What do I do with My Left over Granules?

Apr 5, 2001

The Bottom Line Whatever fertilizer you purchase you should store it per the manufacture's instructions.

Fertilizing your lawn or garden can be an easy task, and it can be done quickly when following the manufacturers instructions. Most bags of lawn fertilizer come in sizes that cover 5000 square feet of lawn. Most lawns are not exactly 5000 square feet. Whether your lawn is smaller than 5000 square feet or it is larger, chances are you are going to have left over fertilizer. Once you are done with your fertilizing the task of finding a place to store your fertilizer must be overcome.

For years I folded the bag of left over fertilizer and hid it somewhere in the garage. The next time I went to use the fertilizer, I found that moisture had gotten to the fertilizer and I was left with big clumps of a cement type substance. I needed to come up with a better storage method to keep the fertilizer fresh and to keep it out of the reach of children and pets.

One solution that I found to my storage problem was a 5 gallon buckets with a lid. The bucket seems to be airtight and I have kept the fertilizer in the bucket for months at a time without degradation of the fertilizer. Five gallon buckets can be found at most hardware stores. I used to buy my laundry soap in 5 gallon buckets at our local discount warehouse store; and my husband thought they would come in handy sometime. Well they did, they are perfect for my left over fertilizer.

Storing the Left Over Fertilizer:

Keep in Original Store Package -- I keep the left over fertilizer in the original bags no matter what amount is left over. There is nothing worse than taking the lid off of a bucket 6 months old later and not knowing what the contents are inside. By keeping the fertilizer in the bags it is ease to identify and easy to keep separate. At times, I have been able to store multiple bags of left over fertilizer in one five gallon bucket.
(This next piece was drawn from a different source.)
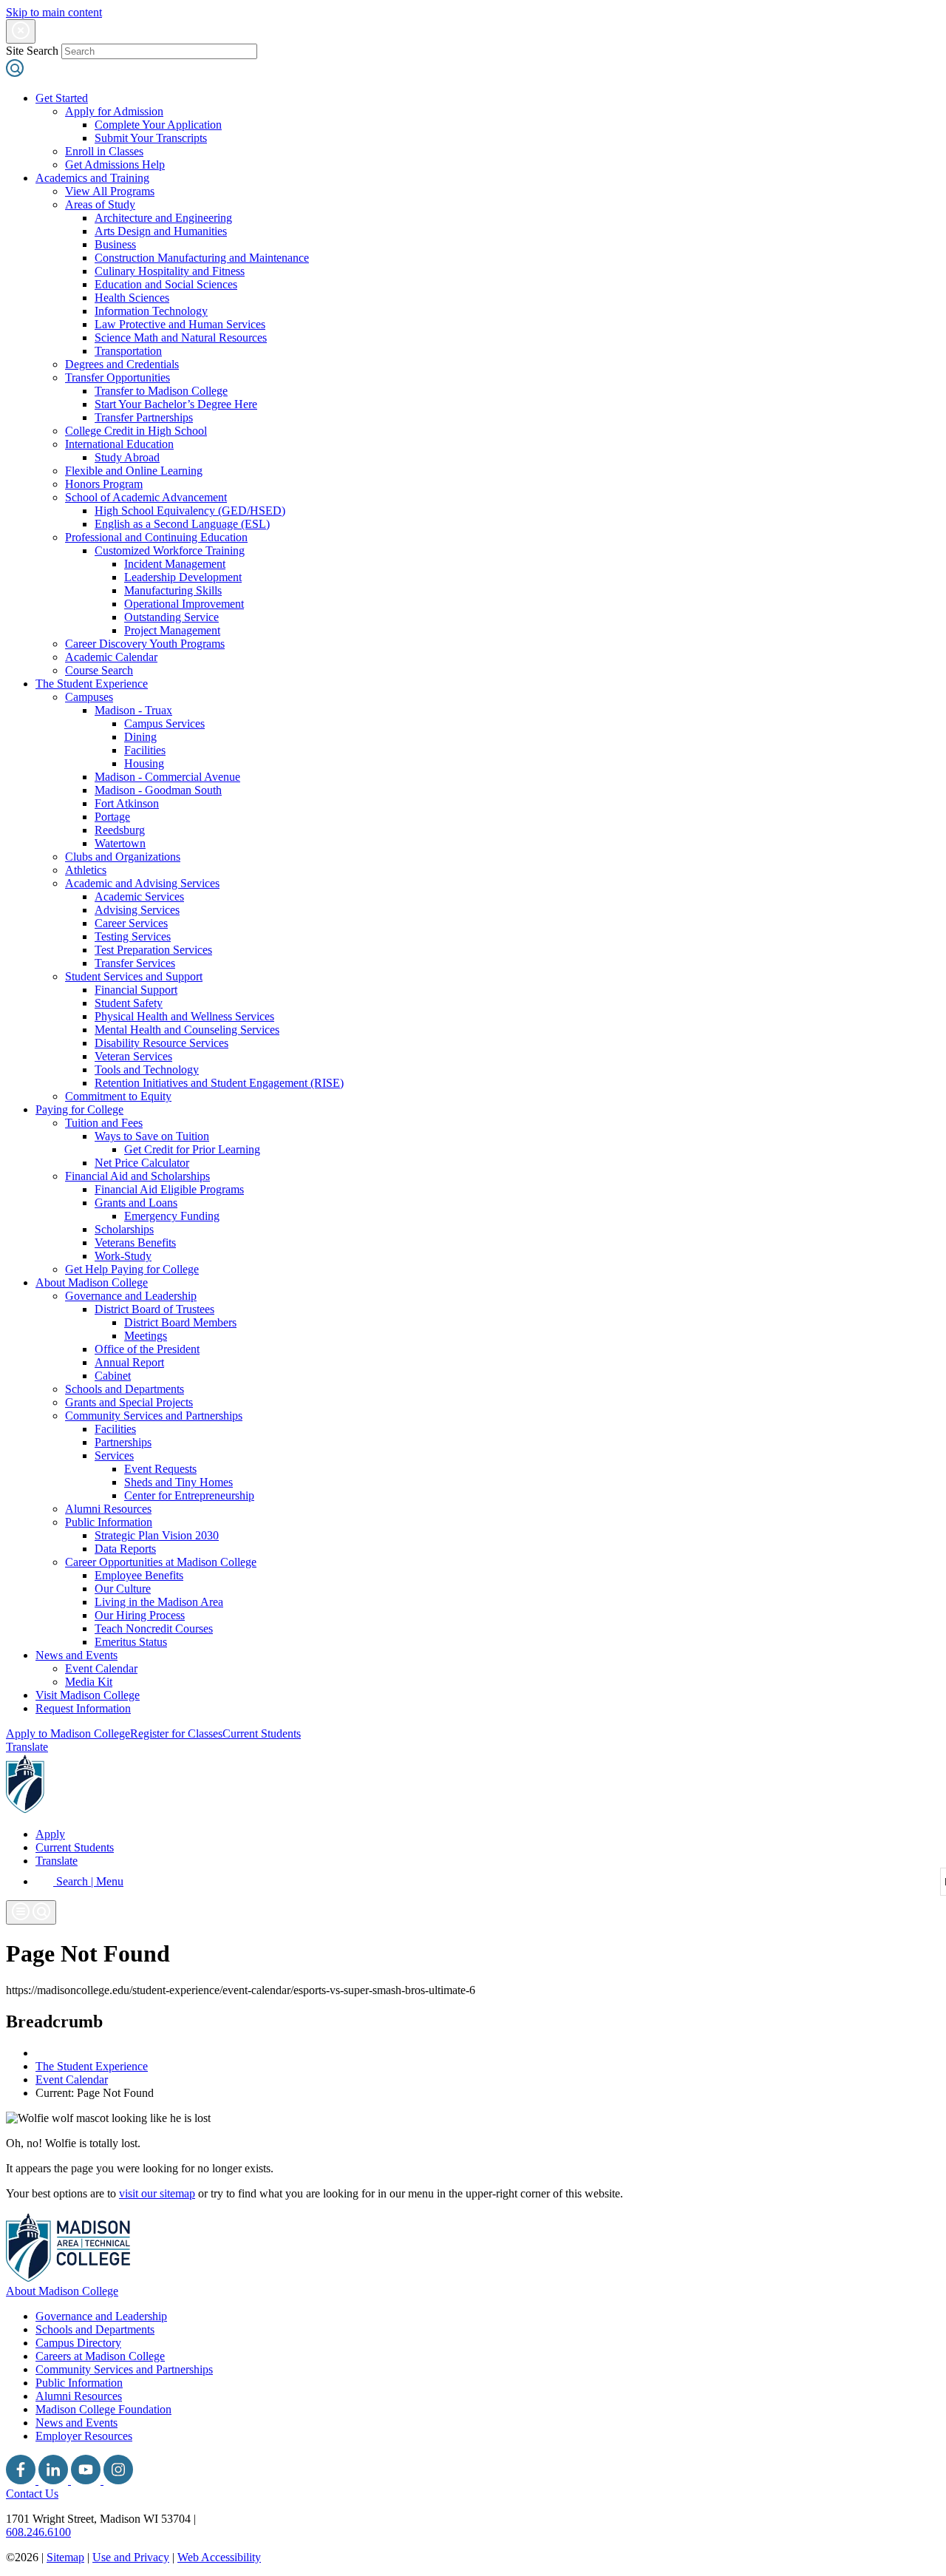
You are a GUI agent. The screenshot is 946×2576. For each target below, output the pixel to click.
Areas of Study (100, 204)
One thing I do not do is store any liquid fertilizer or other chemicals with the dry fertilizer. I only store dry fertilizers that are the same type, together. It is not a good idea to mix any chemicals that have different properties. If you are in doubt, store them separately.
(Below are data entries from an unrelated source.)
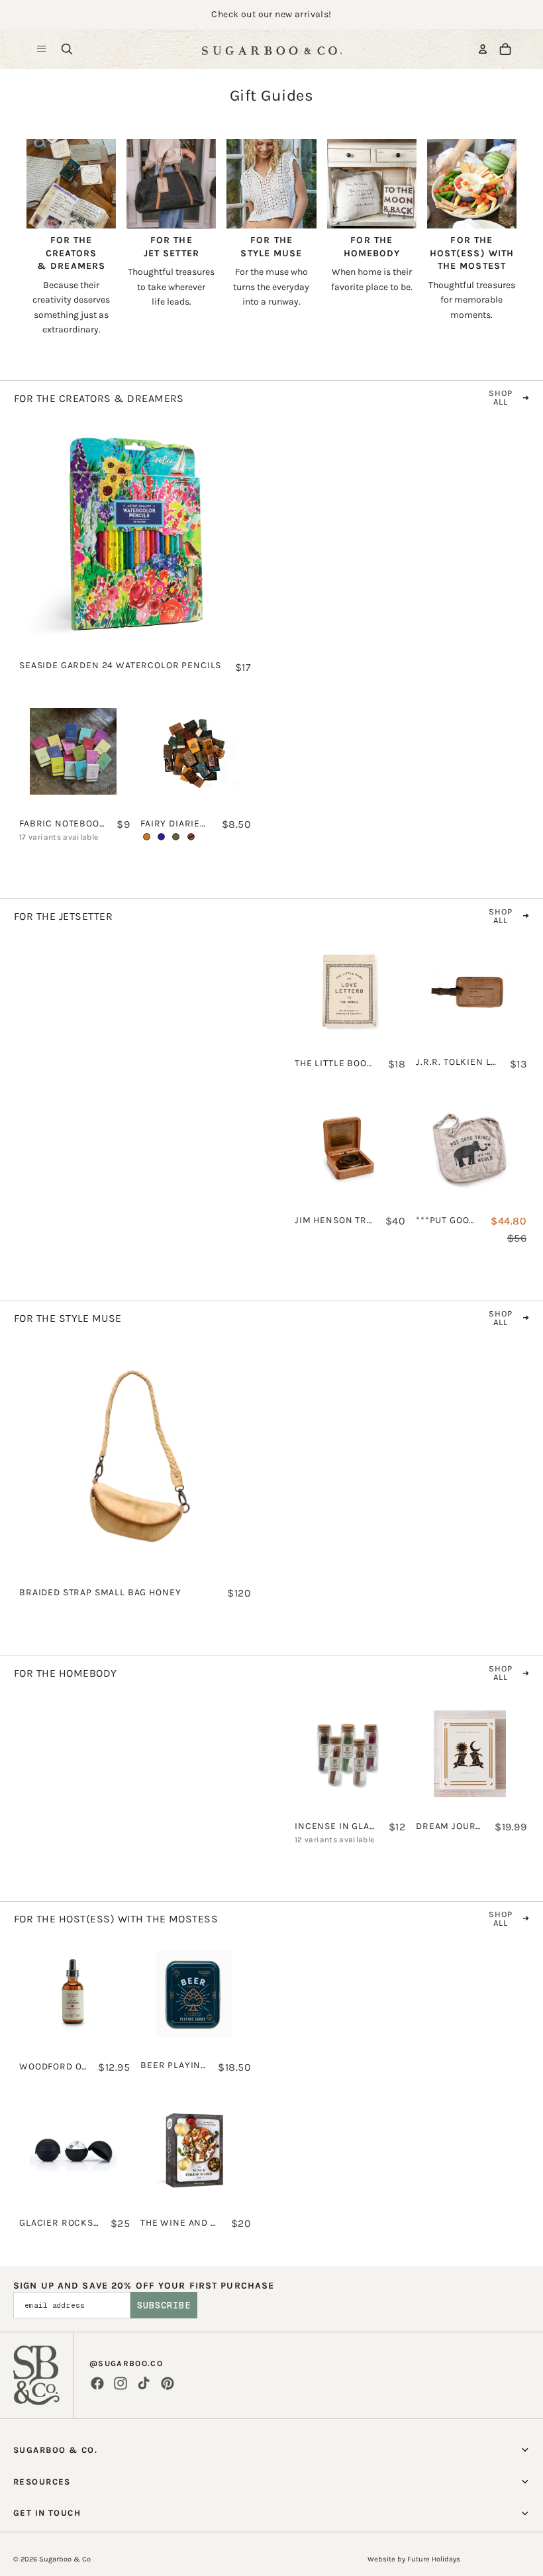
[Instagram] (120, 2383)
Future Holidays (433, 2559)
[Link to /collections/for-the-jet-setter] (171, 221)
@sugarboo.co (126, 2363)
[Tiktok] (144, 2383)
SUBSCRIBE (164, 2305)
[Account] (482, 49)
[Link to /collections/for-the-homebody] (372, 213)
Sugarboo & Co (65, 2559)
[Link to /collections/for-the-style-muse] (271, 221)
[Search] (67, 49)
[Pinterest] (167, 2383)
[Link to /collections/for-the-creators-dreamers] (71, 235)
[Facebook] (97, 2383)
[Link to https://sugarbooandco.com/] (36, 2375)
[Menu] (41, 49)
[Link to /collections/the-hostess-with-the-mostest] (472, 227)
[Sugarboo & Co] (271, 49)
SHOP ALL (501, 397)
Safety -- When storing fertilizer keep in mind how accessible it might be to animals and to small children. If at all possible keep the stored fertilizer in a locked shed or cabinet. If you do not have a locked shed or cabinet than please place the stored fertilizer out of reach.

Fertilizer is a chemical/poison and if not handled properly it can cause serious injury or even death.

My solution for fertilizer storage has worked well for us. I am not saying it is the right solution but it is one that is efficient and clean.